§ Task to carry out:
Only the lines from the one containing "Viewport: 1505px width, 847px height." through the end of the data are wanted, reproduced exactly and without pictures.

§ Exercise inputs:
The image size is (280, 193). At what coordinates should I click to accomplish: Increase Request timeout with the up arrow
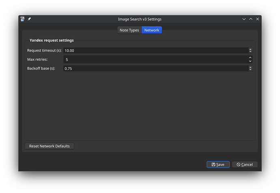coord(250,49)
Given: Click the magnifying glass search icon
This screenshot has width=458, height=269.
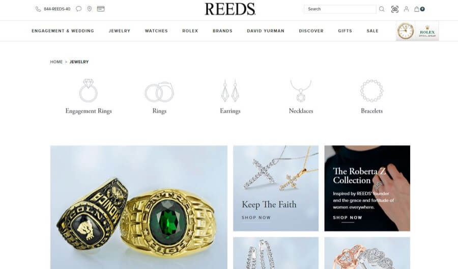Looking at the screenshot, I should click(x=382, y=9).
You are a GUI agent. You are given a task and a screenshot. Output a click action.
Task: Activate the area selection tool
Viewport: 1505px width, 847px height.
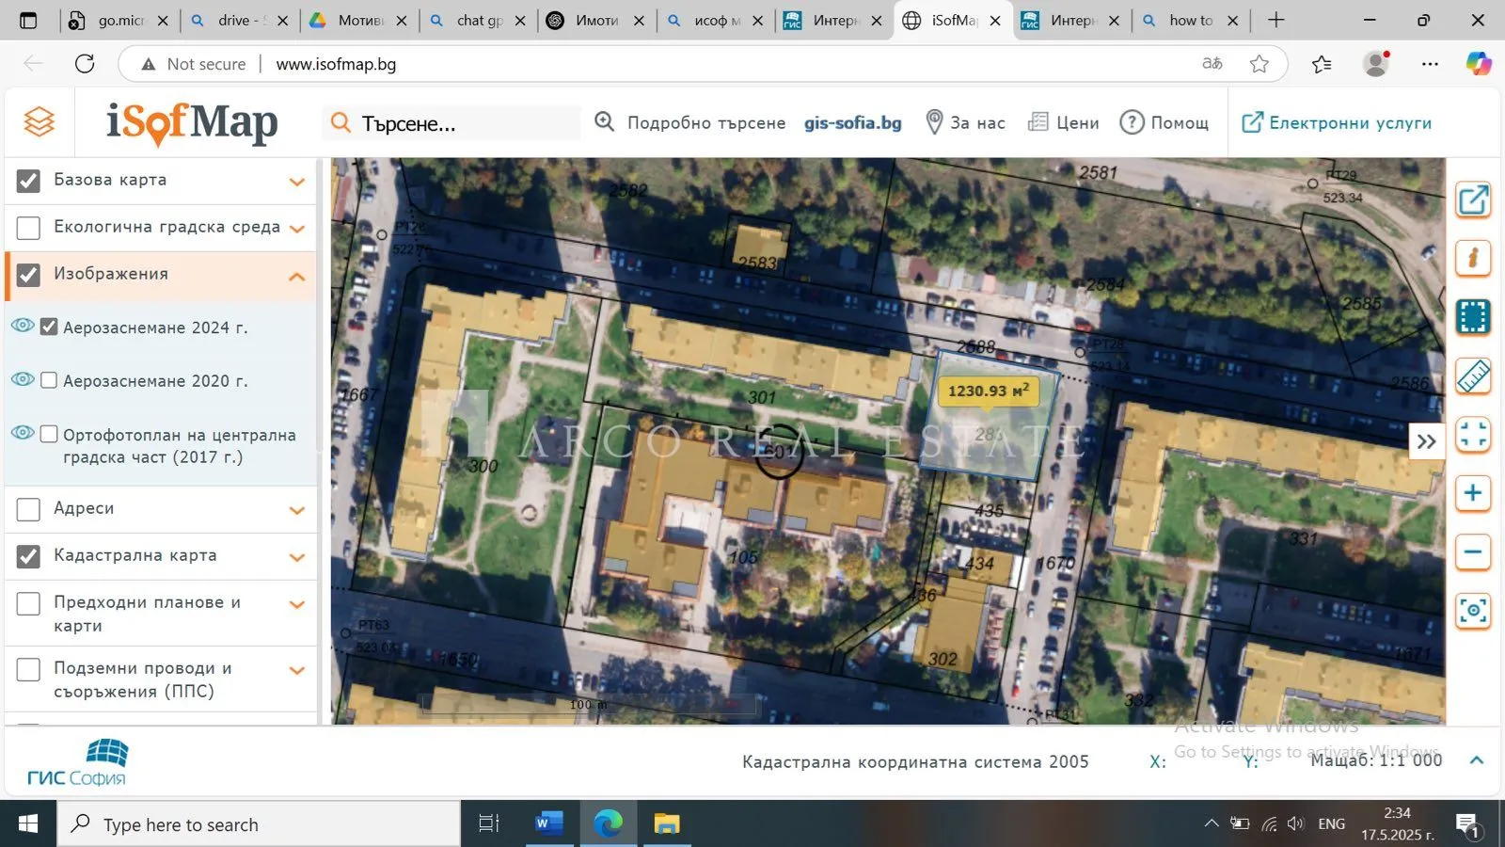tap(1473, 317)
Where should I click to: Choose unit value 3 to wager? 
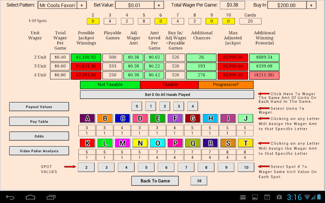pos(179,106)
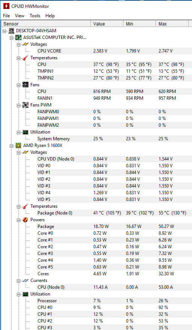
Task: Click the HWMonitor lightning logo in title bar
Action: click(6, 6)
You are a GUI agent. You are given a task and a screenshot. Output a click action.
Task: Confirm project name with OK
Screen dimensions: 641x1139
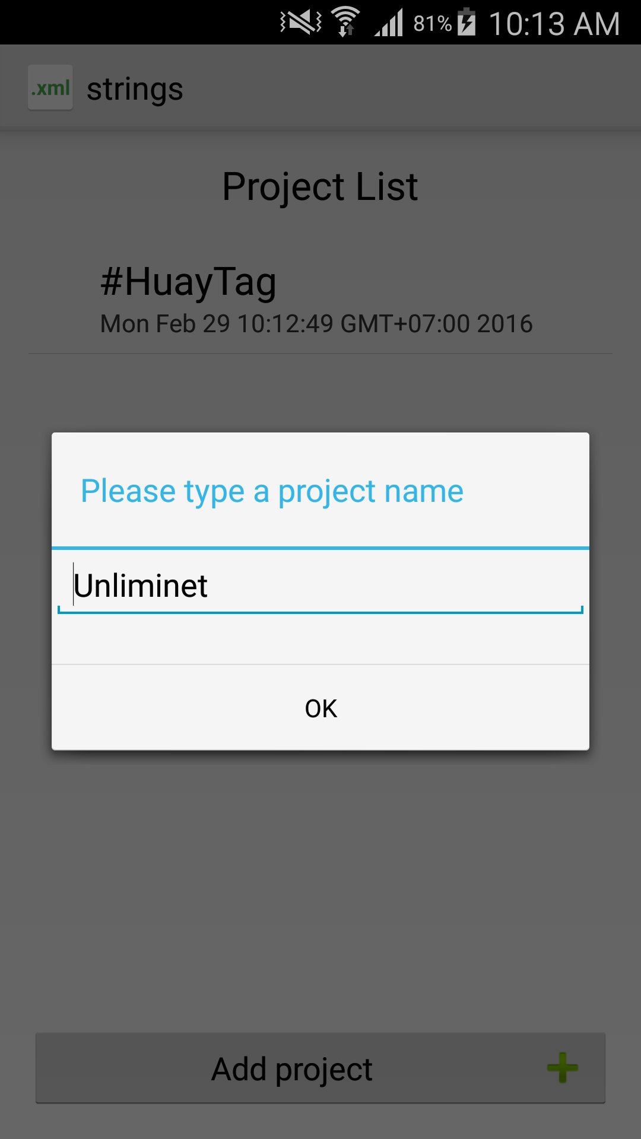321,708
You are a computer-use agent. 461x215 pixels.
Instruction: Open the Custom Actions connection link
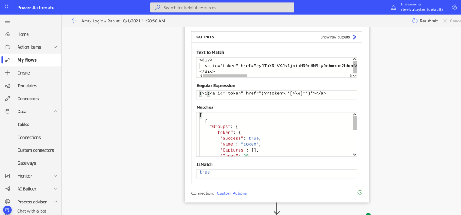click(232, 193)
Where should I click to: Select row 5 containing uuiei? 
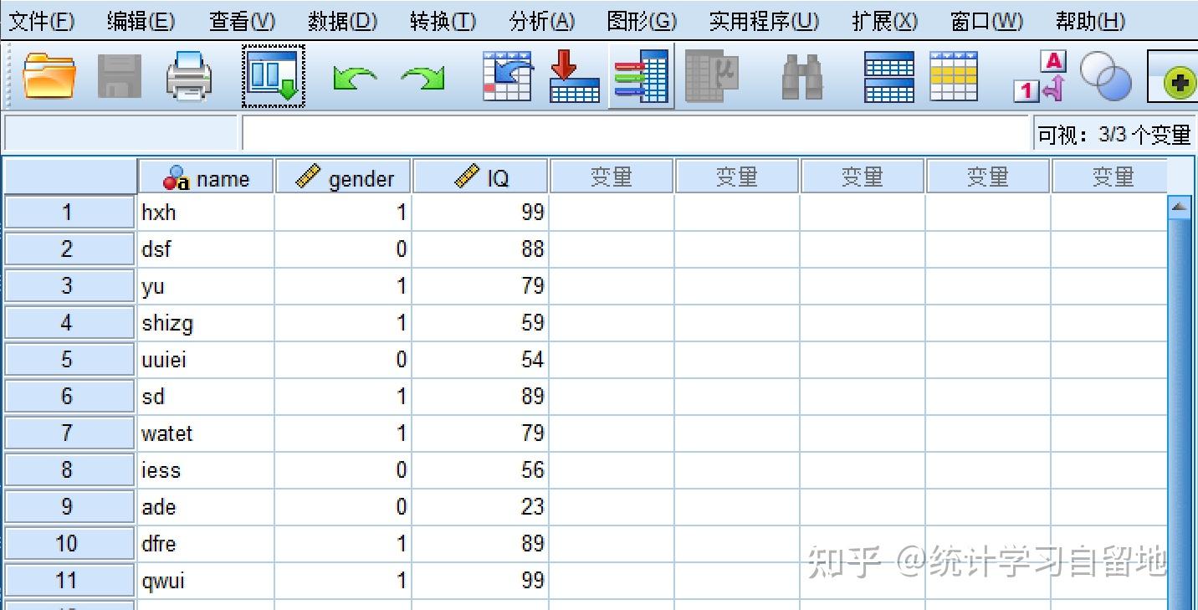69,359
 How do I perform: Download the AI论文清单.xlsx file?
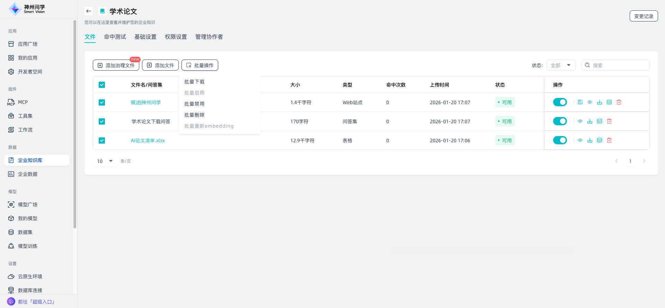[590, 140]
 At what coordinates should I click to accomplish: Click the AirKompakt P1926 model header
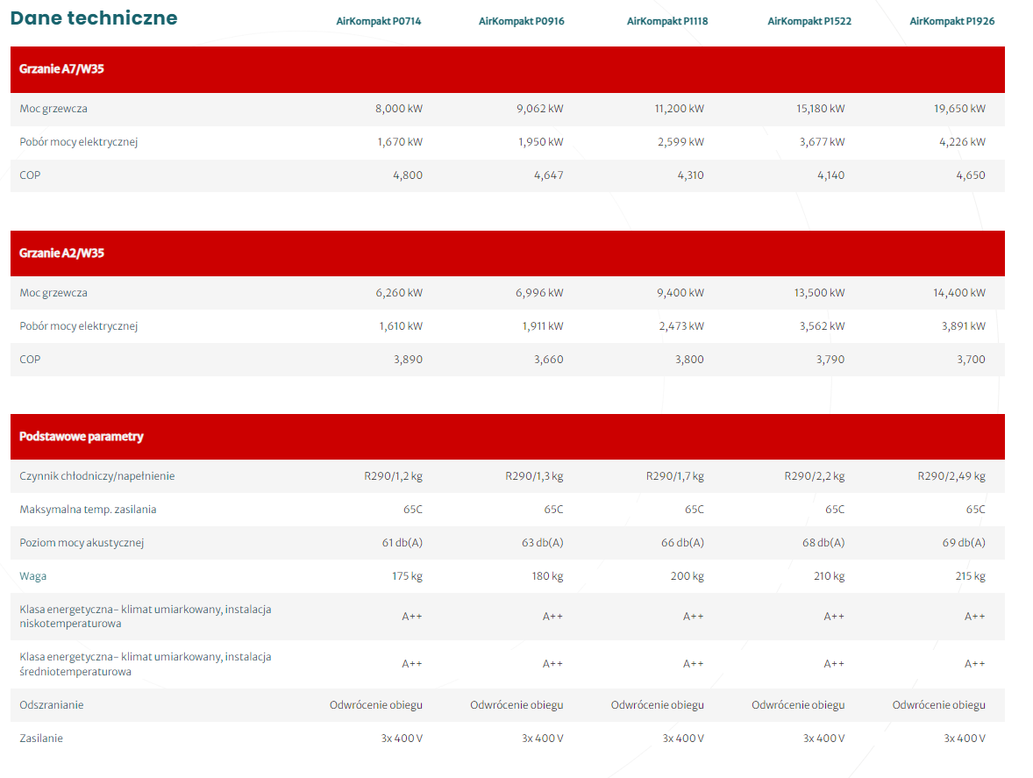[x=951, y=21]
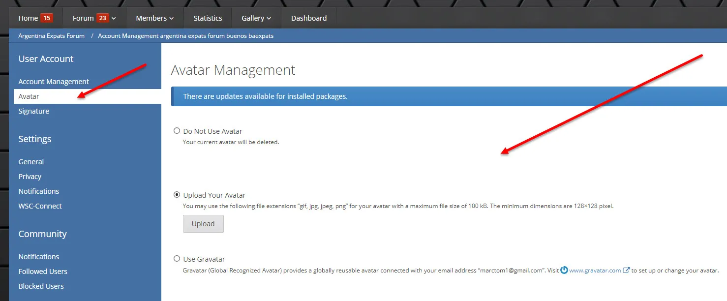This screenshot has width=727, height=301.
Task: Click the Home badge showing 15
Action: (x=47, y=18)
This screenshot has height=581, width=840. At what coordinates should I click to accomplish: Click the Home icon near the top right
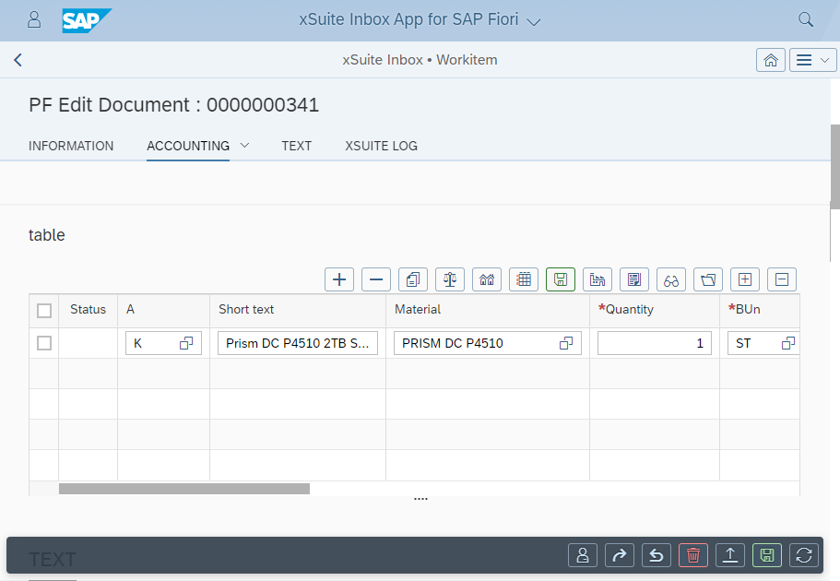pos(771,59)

§ Result below:
Viewport: 1505px width, 847px height.
tap(1473, 317)
Where should I click to: Choose unit value 3 to wager? 
pos(179,106)
Task: Click the HWMonitor lightning logo in title bar
Action: click(6, 6)
You are a GUI agent. You are given a task and a screenshot. Output a click action.
Task: Confirm project name with OK
Screen dimensions: 641x1139
321,708
You are a computer-use agent. 461x215 pixels.
Instruction: Open the Custom Actions connection link
click(232, 193)
Where should I click to: Select row 5 containing uuiei? 
69,359
 How do I perform: Download the AI论文清单.xlsx file?
[590, 140]
 At what coordinates should I click to accomplish: Click the AirKompakt P1926 model header
[x=951, y=21]
This screenshot has width=727, height=301.
Task: Click the Home badge showing 15
Action: (x=47, y=18)
This screenshot has height=581, width=840. At what coordinates should I click to accomplish: Click the Home icon near the top right
pos(771,59)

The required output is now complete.